* [PROBLEMS TO WORK ON]
A. Answer these questions using the excerpt on Chinese science fiction:
(i) In what year did Lu Xun say that the progress of the Chinese people begins with scientific fiction?
(ii) At what event was the panel on Chinese science fiction held in the summer of 2012?
(iii) When science fiction first reached China through translation, how was it mostly treated?
B. Write a continuation of the excerpt on Chinese science fiction, starting after its final sentence.

* [DOCUMENT SECTION]
# # # # #
In 1903, another revolutionary time in Chinese history when the new was replacing the old, Lu Xun, the father of modern Chinese literature, said, “The progress of the Chinese people begins with scientific fiction.” He saw science fiction as a tool to inspire the nation with the spirit of science and to chase away the remnants of feudal obscurantism. More than a hundred years later, the problems facing us are far more complicated and likely not amenable to scientific solutions, but I still believe that science fiction is capable of wedging open small possibilities: to mend the torn generation, to allow different visions and imagined future Chinas to coexist in peace, to listen to one another, to reach consensus, and to proceed together.
Even if it’s only an insignificant, slow, hesitant step.
WHAT MAKES CHINESE SCIENCE FICTION CHINESE?
by Xia Jia
In the summer of 2012, I was on a panel on Chinese science fiction at Chicon 7. One of the attendees asked me and the other Chinese authors: “What makes Chinese science fiction Chinese?”
This is not at all an easy question to answer, and everyone will have a different response. It is true, however, that for the last century or so, “Chinese science fiction” has occupied a rather unique place in the culture and literature of modern China.
Science fiction’s creative inspirations—massive machinery, new modes of transportation, global travel, space exploration—are the fruits of industrialization, urbanization, and globalization, processes with roots in modern capitalism. But when the genre was first introduced via translation to China at the beginning of the twentieth century, it was mostly treated as fantasies and dreams of modernity, material that could be woven into the construction of a “Chinese Dream.”
# # # # #
* [EXCERPTED RECORDS]
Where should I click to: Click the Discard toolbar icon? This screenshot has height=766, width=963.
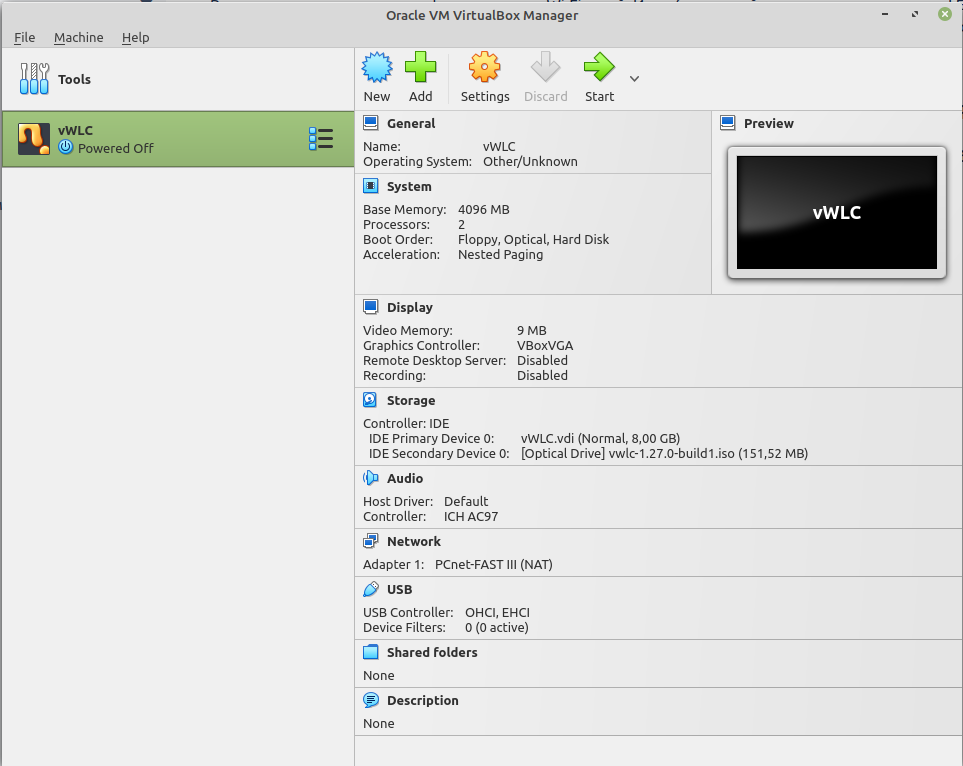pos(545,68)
# # # # #
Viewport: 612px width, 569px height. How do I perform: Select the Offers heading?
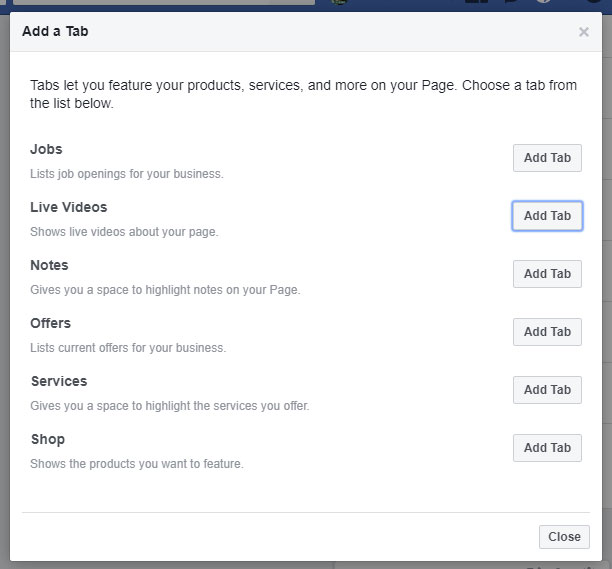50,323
# # # # #
* [LIST OF ANSWERS]
A.
(i) 1903
(ii) Chicon 7
(iii) It was mostly treated as fantasies and dreams of modernity, material that could be woven into the construction of a "Chinese Dream."

B.
“Chinese Dream” here refers to the revival of the Chinese nation in the modern era, a prerequisite for realizing which was reconstructing the Chinese people’s dream. In other words, the Chinese had to wake up from their five-thousand-year-old dream of being an ancient civilization and start to dream of becoming a democratic, independent, prosperous modern nation-state. As a result, the first works of science fiction in Chinese were, in the word of the famous writer Lu Xun, seen as literary tools for “improving thinking and assisting culture.” On the one hand, these early works, as myths of science, enlightenment, and development based on imitating “the West”/“the world”/“modernity,” attempted to bridge the gap between reality and dream. On the other hand, the limitations of their historical context endowed them with deeply Chinese characteristics that only emphasized the depth of the chasm between dream and reality.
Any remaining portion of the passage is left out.